Asesinó a sangre fría a su padre y me obligó a mirar, me mató en vida; pero no podía permitir ver a mi hija en la cárcel. Así que huí, para que pareciese que yo había matado a mi marido. No esperaba que después de aquello, viniese a por mí, ya tenía veinticinco años y pensaba que la habían llevado a un lugar seguro, pero no debió ser así.

—Ay mamá, veo tantas preguntas en tus ojos… Al desaparecer, creíste que me quedaría allí a esperar, para que me llevasen a un manicomio. No mamá, yo siempre he querido ser libre, de las pastillas, de las miradas de la gente y de vosotros. No voy a desperdiciar esta oportunidad.

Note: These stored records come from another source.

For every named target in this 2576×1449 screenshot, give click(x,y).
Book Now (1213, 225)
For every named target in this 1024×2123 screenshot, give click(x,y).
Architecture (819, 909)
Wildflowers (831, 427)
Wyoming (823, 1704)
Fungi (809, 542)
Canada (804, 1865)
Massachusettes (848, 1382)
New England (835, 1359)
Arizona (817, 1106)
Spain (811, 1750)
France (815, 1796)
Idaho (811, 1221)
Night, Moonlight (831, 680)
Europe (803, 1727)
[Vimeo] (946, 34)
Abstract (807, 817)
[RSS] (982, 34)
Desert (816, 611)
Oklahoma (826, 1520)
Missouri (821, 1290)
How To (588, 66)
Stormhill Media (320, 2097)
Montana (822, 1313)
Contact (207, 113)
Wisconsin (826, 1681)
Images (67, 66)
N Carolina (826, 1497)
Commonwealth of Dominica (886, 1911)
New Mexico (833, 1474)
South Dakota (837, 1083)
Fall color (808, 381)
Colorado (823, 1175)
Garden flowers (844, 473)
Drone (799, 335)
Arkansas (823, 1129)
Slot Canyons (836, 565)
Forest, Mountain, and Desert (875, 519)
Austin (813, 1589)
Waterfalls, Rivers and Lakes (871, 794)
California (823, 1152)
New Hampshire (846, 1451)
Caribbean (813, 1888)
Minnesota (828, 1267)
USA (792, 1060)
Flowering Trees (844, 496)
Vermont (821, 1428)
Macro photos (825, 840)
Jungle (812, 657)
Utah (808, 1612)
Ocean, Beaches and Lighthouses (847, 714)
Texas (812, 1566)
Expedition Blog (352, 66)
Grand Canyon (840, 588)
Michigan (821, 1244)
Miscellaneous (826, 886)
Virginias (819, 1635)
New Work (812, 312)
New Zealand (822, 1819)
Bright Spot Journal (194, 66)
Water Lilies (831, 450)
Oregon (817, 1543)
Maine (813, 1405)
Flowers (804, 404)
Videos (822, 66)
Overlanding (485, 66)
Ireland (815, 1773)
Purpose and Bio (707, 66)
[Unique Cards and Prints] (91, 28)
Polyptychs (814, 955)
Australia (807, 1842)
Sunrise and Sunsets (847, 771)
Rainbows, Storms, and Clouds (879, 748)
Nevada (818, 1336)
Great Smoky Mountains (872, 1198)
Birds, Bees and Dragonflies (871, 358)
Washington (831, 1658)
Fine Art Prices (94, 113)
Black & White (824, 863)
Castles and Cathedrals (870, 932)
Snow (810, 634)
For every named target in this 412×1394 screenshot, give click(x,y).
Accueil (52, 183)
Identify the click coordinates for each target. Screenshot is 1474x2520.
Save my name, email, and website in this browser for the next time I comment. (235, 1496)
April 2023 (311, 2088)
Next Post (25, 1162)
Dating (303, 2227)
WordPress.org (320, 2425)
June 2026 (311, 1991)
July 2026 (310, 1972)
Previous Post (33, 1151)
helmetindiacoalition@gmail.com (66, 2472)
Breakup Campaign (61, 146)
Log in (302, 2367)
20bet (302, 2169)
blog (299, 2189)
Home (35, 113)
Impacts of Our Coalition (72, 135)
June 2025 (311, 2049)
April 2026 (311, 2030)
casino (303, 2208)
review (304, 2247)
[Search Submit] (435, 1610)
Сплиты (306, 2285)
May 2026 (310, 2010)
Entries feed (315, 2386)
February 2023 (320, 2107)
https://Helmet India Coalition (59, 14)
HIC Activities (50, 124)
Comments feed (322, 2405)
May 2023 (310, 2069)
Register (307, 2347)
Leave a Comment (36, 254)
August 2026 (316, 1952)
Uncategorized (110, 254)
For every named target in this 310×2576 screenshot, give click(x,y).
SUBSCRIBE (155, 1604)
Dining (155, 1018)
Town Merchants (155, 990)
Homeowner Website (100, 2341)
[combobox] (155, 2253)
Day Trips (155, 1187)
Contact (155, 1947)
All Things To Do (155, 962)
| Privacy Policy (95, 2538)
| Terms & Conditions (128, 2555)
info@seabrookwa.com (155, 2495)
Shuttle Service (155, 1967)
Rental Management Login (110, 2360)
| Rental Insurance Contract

Al ver sus intenciones, agarré el atizador de la chimenea, pero ella era más rápida que yo y consiguió hacerme un corte en el brazo, bajé la guardia y el atizador cayó al suelo. Abrí la puerta y salí fuera, si conseguía bajar al pueblo quizás alguien me ayudase o la detuviese. Un viento frío me golpeo fuerte, tenía que ser rápida, porque sin abrigo no duraría demasiado tiempo aquí fuera. Seguí el sendero que se adivinaba entre los árboles, miré hacia atrás y la vi, aunque le llevaba bastante ventaja. Decidí no perder tiempo y concentrarme en caminar lo más deprisa que podía, pero mis pies se enterraban en la nieve.

Al pasar junto una rama baja, intento romperla para que haga de bastón y avanzar más rápido. No me doy cuenta de que ha sido un error hasta que la veo a mi lado:

 ¿A dónde crees que vas, mamá?

Me giro hacia ella y la miro, tiene esa sonrisa que tanto odio en la cara. Levanta el cuchillo y guiada por mi instinto, le agarro el brazo, forcejeamos un rato, hasta que ella pierde fuerza y se rinde. No creo que haya sido tan fácil, busco su cara, pero tiene la mirada perdida, busco el cuchillo y no lo veo; encuentro la empuñadura sobre su costado.

¡La he matado! A mi propia hija. Sollozo sobre su cuerpo, estaba enferma y en lugar de ayudarla, he acabado con ella. No puedo soportar ver su mirada perdida, así que cierro sus párpados con mi mano y le doy un beso de despedida en la frente. Me pongo en pie, miro su cuerpo tendido sobre la nieve, copos empiezan a caer y cubren su ropa, pronto estará tapada. Bajo por el sendero hasta el pueblo, me dirijo al puesto de Guardia Civil y hago lo que debí hacer mucho antes, me entrego.